The theme and subject matter of Sir Edward Burne-Jones' Venus Epithamalia (1871) reflect the artist's passionate and tumultuous affair with Maria Zambaco, whom he saw as his own femme fatale. The appearance of the femme fatale in his work marked a distinct change, as the paintings from the preceding period (1858-1864) were naively simplistic in both style and treatment of women. His use of the subject Venus within Venus Epithamalia echoes an earlier Venus completed in 1861, which concerns itself "with the celebration of an uncomplicated and innocent beauty," a trend that repeated itself within this early body of work (Waters). In this earlier painting, one of Burne-Jones' first attempts in oil, Venus tilts her head slightly to her left while directing her longing gaze to an unseen person or object on the opposite side outside of the picture frame. The artist portrays only her face, framed by her long hair and a simple crown of what appears to be small flowers, her neck and her shoulders, in this tiny ode to beauty.

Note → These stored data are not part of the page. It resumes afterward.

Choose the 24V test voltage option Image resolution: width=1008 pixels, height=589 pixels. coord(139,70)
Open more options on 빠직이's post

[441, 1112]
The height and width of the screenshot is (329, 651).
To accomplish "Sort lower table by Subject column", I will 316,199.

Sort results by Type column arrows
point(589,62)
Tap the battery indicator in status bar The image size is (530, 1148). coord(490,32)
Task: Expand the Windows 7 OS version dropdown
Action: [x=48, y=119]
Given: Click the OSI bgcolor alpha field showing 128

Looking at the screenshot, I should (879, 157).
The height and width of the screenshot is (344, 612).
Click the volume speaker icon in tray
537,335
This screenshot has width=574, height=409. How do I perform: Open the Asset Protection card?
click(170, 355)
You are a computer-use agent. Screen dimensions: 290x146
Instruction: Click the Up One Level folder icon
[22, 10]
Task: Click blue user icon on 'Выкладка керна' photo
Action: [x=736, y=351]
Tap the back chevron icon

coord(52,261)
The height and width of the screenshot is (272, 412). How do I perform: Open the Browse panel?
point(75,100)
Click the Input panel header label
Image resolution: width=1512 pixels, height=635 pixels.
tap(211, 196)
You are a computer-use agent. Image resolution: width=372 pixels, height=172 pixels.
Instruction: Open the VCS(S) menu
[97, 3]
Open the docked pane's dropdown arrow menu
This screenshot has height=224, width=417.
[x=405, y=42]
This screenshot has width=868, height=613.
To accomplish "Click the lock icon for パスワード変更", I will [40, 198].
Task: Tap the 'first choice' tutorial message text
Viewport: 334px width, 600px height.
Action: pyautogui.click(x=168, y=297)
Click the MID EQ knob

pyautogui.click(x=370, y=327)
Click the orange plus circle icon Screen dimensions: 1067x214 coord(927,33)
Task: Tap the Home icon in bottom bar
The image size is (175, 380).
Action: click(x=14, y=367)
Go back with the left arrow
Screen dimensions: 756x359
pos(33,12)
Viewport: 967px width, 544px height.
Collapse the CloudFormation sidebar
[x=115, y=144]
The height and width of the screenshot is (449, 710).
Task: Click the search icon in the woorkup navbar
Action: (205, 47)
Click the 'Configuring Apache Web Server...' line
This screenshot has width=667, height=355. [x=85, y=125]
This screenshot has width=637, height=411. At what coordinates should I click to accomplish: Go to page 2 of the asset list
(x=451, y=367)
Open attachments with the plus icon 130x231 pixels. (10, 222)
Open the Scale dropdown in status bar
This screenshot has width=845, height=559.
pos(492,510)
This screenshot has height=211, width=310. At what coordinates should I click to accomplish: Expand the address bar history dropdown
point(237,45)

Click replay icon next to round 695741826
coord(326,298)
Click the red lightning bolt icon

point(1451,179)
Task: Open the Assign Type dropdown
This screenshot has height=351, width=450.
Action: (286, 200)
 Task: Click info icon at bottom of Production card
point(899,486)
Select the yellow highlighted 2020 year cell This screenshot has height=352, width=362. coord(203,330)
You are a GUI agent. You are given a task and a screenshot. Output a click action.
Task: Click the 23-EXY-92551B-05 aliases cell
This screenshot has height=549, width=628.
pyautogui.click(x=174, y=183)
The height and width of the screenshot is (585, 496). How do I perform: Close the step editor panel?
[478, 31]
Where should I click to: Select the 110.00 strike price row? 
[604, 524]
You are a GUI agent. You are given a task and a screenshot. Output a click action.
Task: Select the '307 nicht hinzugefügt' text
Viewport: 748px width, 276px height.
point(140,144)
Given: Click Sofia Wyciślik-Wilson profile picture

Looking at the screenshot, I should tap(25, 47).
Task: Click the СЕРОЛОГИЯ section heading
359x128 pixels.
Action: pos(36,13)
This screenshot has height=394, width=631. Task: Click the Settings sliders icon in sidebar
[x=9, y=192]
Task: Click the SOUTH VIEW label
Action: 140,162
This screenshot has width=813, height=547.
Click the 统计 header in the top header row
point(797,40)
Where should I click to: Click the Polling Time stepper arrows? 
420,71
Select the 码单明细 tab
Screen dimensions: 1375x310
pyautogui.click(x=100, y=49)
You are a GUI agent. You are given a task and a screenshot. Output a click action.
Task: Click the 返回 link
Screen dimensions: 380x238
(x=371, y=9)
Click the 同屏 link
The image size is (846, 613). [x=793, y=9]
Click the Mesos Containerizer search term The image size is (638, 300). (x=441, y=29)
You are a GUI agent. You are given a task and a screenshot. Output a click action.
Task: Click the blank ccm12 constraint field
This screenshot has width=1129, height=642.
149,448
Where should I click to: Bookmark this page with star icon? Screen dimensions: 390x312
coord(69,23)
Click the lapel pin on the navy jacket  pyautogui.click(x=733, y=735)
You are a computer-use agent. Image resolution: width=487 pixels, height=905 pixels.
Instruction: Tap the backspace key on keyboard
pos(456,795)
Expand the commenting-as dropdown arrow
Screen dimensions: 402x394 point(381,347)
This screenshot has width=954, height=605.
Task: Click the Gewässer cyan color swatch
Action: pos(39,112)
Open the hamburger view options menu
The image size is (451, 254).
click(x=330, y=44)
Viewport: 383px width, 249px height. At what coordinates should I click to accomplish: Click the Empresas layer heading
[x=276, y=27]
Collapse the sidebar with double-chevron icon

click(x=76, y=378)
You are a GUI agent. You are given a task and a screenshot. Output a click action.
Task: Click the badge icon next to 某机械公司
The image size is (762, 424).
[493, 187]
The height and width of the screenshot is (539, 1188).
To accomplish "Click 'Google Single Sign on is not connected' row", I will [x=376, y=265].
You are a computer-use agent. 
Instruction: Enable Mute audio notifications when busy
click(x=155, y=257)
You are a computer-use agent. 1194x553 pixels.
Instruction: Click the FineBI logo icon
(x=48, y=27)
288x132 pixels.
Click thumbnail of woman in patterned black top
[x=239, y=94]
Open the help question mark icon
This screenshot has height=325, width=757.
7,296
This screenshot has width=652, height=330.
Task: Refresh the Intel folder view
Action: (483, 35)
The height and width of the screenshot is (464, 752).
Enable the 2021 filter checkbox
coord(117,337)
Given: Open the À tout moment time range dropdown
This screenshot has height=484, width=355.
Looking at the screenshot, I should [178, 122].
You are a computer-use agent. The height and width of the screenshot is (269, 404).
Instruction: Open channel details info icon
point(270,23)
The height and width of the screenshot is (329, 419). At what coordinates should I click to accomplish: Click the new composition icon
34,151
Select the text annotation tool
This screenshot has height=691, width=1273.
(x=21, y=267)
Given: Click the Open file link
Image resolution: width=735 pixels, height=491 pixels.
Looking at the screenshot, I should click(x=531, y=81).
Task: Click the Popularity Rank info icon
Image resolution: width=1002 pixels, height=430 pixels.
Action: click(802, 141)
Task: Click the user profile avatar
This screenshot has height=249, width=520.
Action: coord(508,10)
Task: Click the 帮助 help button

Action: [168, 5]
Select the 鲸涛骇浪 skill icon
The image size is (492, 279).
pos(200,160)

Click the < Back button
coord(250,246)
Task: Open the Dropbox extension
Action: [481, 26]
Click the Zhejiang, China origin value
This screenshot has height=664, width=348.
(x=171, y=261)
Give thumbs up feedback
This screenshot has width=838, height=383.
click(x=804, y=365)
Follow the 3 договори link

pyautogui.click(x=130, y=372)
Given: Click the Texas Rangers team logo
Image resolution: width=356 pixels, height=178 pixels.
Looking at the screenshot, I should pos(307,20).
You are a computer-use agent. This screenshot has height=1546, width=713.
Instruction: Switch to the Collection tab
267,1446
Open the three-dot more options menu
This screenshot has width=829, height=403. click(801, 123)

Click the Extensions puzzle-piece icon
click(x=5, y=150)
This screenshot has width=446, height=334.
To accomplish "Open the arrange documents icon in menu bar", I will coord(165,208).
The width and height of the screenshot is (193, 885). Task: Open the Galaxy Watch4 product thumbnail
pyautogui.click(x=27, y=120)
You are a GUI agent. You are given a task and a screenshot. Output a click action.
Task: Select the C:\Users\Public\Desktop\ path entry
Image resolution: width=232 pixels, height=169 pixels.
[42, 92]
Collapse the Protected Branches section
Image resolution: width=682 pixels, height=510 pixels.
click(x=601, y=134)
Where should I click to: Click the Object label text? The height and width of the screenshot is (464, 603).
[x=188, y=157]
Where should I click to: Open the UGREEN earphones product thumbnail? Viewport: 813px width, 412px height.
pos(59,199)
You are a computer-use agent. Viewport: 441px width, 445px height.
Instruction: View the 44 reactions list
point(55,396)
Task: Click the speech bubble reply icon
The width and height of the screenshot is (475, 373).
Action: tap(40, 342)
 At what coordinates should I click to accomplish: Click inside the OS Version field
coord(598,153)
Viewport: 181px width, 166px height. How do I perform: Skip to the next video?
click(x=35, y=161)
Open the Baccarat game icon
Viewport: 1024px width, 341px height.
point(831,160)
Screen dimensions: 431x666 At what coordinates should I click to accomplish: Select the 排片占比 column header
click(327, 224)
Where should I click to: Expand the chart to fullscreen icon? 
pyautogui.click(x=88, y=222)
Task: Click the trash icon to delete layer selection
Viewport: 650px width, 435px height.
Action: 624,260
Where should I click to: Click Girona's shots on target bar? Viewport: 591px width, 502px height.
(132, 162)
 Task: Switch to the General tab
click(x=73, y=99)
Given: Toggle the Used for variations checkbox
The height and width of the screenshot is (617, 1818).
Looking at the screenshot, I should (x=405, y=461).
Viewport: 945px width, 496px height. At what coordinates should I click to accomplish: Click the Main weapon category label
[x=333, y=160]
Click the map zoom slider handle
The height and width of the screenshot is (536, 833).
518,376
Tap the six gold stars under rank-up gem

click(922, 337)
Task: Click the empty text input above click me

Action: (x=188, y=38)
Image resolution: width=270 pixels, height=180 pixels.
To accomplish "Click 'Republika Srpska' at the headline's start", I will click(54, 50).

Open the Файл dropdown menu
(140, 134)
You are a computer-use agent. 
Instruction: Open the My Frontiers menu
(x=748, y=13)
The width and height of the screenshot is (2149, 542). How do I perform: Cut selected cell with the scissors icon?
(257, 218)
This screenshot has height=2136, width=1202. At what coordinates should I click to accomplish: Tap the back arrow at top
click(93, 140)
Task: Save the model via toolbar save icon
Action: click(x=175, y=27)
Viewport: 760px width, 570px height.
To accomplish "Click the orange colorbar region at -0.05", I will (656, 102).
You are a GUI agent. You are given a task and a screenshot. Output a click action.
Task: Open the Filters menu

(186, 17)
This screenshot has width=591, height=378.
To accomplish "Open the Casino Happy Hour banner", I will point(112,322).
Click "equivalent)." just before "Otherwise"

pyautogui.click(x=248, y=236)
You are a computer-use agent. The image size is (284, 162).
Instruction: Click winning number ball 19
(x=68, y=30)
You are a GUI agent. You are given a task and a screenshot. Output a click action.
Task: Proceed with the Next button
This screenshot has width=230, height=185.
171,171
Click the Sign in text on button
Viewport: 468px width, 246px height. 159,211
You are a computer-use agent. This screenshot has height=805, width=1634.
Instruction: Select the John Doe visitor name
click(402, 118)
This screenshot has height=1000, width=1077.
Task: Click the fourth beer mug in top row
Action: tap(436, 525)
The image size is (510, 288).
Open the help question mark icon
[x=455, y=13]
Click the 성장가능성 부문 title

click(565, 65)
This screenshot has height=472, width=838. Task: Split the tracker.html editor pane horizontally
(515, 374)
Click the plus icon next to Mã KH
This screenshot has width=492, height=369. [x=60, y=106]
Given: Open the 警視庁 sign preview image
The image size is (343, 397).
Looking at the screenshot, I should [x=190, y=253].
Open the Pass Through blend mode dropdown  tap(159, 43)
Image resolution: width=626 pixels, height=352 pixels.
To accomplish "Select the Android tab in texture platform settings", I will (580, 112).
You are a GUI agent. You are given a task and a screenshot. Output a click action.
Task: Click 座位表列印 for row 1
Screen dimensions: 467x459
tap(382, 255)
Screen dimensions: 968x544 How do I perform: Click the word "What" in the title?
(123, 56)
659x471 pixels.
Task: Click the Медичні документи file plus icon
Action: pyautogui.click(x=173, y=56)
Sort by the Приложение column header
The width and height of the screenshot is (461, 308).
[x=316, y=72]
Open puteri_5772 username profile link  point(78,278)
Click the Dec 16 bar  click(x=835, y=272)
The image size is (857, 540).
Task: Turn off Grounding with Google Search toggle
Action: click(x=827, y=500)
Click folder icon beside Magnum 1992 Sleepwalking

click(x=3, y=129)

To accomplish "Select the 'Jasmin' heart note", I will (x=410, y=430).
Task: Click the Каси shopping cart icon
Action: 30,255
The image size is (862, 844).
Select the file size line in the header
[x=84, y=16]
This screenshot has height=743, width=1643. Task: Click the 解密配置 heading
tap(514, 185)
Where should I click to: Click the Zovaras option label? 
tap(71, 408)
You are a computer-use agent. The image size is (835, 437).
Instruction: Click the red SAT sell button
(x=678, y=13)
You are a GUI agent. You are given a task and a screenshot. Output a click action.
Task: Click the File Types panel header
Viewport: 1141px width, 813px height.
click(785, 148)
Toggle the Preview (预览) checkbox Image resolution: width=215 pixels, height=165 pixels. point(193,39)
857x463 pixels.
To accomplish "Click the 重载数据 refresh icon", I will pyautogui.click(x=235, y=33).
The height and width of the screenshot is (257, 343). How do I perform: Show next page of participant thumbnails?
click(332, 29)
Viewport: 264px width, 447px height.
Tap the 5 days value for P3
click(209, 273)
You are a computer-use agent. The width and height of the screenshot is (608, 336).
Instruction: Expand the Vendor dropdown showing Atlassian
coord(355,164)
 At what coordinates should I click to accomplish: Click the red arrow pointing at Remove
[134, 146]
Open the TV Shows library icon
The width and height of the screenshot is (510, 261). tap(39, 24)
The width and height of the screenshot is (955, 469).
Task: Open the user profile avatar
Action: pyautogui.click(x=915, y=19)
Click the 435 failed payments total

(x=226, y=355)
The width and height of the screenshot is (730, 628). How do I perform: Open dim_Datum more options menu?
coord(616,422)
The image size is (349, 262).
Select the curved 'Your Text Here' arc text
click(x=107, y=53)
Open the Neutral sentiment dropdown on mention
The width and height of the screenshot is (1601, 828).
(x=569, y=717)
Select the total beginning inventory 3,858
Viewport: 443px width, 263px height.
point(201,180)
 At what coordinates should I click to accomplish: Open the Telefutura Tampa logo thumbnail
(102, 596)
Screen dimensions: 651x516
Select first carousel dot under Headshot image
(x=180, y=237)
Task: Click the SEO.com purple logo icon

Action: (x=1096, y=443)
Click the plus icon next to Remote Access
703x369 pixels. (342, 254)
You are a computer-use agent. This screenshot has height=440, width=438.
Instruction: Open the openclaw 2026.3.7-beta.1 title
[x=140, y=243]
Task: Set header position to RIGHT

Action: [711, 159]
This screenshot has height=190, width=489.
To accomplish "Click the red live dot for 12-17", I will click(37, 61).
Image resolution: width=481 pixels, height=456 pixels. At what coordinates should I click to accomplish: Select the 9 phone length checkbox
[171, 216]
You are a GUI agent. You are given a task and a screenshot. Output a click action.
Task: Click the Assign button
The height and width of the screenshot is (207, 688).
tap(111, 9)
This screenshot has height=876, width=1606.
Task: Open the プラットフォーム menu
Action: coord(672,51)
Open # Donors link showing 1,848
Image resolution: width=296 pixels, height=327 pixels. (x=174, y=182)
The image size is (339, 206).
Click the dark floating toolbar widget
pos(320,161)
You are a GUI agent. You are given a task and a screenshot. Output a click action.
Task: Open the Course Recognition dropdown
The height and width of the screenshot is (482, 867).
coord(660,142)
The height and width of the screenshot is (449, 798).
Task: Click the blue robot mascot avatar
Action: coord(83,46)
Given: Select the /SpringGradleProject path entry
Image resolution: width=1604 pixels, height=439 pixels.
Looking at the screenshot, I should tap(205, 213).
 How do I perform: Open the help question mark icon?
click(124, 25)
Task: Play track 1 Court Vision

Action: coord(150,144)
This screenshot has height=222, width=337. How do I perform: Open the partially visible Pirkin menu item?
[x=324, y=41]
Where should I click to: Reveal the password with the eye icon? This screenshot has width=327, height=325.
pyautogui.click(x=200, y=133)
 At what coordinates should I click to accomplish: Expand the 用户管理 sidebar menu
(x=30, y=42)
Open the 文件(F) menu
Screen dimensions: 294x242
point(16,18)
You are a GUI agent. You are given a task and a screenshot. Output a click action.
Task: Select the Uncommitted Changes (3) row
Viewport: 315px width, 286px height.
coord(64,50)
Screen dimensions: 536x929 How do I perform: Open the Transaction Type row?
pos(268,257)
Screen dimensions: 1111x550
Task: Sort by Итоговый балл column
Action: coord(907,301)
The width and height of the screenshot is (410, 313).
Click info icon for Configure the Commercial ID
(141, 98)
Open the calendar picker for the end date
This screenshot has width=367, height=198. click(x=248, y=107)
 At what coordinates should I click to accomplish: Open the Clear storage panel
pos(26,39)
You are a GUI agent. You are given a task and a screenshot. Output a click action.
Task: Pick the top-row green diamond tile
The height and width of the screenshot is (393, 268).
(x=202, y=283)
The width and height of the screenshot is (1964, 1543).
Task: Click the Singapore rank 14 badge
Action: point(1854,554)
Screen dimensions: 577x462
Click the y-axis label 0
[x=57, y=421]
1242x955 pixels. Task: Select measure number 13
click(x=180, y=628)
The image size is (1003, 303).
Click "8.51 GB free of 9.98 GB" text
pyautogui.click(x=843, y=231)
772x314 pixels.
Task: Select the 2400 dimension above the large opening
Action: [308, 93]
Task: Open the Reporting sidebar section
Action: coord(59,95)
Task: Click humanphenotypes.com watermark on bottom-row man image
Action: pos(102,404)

Souls on the bank of the River Styx Venus Epithamalia, on the other hand, "shows how far Burne-Jones' design had moved from the quaintness of his work ten years earlier" (Waters). His work from 1870-1875 -- a period of psychological distress resulting from what Waters decsibes as the "disastrous climax" of the Zambaco affair -- portrays a sense of pessimism and anguish characterized by angular figures, "their expressions often painful," with "nervous, gestural and erratic" movements dominating the canvas (Waters). Venus Epithamalia epitomizes this change in style and theme, as the sensuality of the nude Venus (the femme fatale) dominates the picture, the tension of her figure echoing that of the nude figures of the souls awaiting transport to Hades within Souls on the bank of the River Styx. Thus, as a result of the themes of punishment and distress within Souls, a comparison to Venus Epithamalia, as well as Burne-Jones' own personal romantic situation "is telling" (Waters). Above, to the figure's right, the blinded face of Cupid frames the action, as Burne-Jones's underlying pessimism pervades his portrayal of Venus as a victim of love and circumstance. (She has an unwanted marriage with Vulcan -- the word Epithamalia refers to marriage.) As opposed to the Venus of his earlier work, this one represents the antithesis of naive simplicity, since she loves Mars rather than Vulcan. Maria Zambaco, in fact, was married when she began her affair with Burne-Jones, thus suggesting the relationship between the real and the mythological, as well as the artist's transformation from unrefined dreamer to tragic lover.

Questions

1. Burne-Jones utilized various forms of architecture both to create depth and to portray dynamics of power within his subjects. For example, in Sidonia von Bork, the architectural forms stand behind the subject, whom Burne-Jones did not frame in by architecture as he had done in many of his other works like Danae or The Tower of Brass. Burne-Jones thus reveals her position of power and her keen ability to manipulate this position. In Danae, the architectural forms in the background not only tower over the figure, but create a frame around her, thus emphasizing her position of weakness and vulnerability. Burne-Jones also reveals her weakness through the stance of the figure, which is similar to that of Venus in Epithamalia. Comment on the architectural forms in Epithamalia. How does Burne-Jones illustrate the position and dynamic of the figure?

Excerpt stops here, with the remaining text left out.